Questo punto si lega strettamente al Quantitative easing, il piano d'acquisti straordinario che potrebbe esser rilanciato. Su questo le previsioni variano maggiormente e, negli ultimi giorni, è stata messa in discussione la certezza circa il suo lancio. Non sono infatti mancati i dubbi da parte dei governatori più "falchi" e anche da parte di osservatori terzi.
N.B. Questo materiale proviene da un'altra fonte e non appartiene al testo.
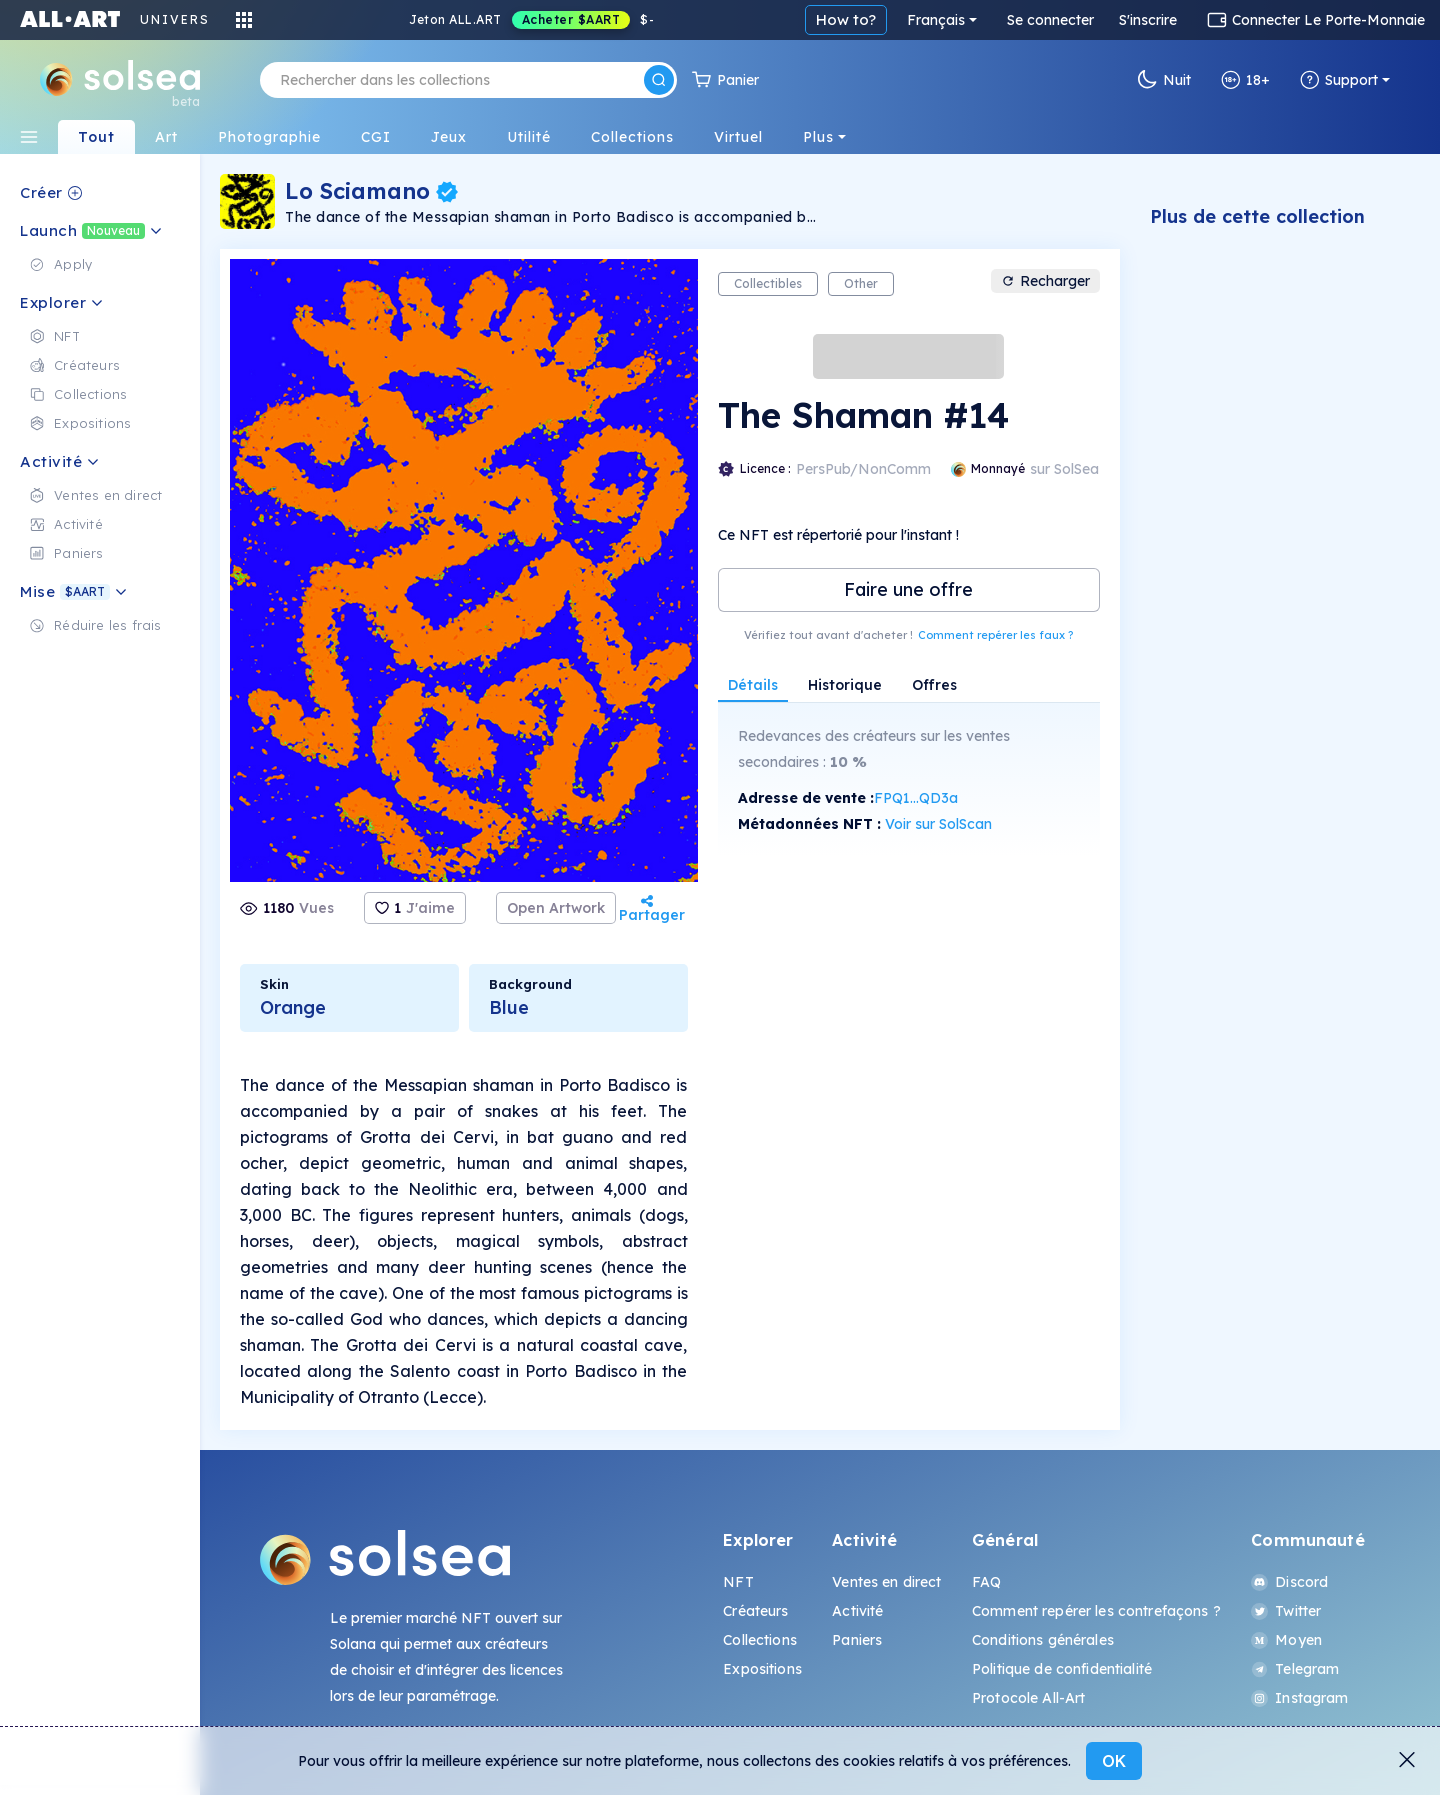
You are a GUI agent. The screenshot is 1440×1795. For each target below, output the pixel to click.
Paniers (857, 1640)
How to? (846, 19)
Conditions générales (1043, 1640)
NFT (738, 1582)
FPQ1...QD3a (916, 798)
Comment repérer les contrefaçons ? (1096, 1611)
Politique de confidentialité (1062, 1669)
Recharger (1045, 281)
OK (1114, 1761)
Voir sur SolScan (938, 824)
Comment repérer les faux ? (995, 635)
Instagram (1299, 1698)
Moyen (1286, 1640)
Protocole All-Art (1028, 1698)
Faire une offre (908, 589)
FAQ (986, 1582)
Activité (857, 1611)
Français (936, 20)
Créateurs (755, 1611)
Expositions (762, 1669)
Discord (1289, 1582)
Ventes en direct (886, 1582)
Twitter (1286, 1611)
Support (1339, 80)
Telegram (1295, 1669)
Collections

Non ultimo, il vicepresidente Bce Luis de Guindos ha sottolineato come le attese del mercato siano forse state esagerate e come sia ormai ora che gli Stati facciano la loro parte con le riforme strutturali e le politiche fiscali, anziché continuare a fare affidamento solo sulla Bce. Da Unicredit aiutano a fare il conto dell'ottimismo che si è stratificato nei due mesi estivi (luglio-agosto). Basta prendere il caso del Bund decennale, "per vedere le cose nella giusta prospettiva". Il suo rendimento è arrivato a un picco di -0,19% il 12 luglio, per poi precipitare a -0,74% il 3 di settembre. Da allora, è tornato a -0,55% e ciò significa che negli ultimissimi giorni ha eroso un terzo della sua riduzione del rendimento. Come a dire che forse ci si è resi conto della corsa eccessiva.

 

Ecco cosa si prevede allora. Le aspettative in Barclays sono per un programma contenuto, a partire da gennaio 2020, nell'ordine di 20-30 miliardi al mese. Anche BofA parla di un "small" Qe e indica 30 miliardi per 9-12 mesi. In linea il conensus degli analisti, mentre spariglia Abn Amro: pronostica 70 miliardi, a cominciare già da ottobre e per un anno. Come ha detto giustamente Morgan Stanley, "il diavolo è nei dettagli dei pacchetto": si guarderà ad esempio ai meccanismi che disciplinano gli acquisti, si parla persino di un superamento del limite del 33% delle emissioni per ciascun Paese, che non piace alla Germania.

 

Infine, potrebbe arrivare una limatura alle aste di liquidità agevolata per le banche (le Tltro): la prima è in agenda il 19 settembre e potrebbe esser un poco più generosa per gli istituti nelle sue condizioni.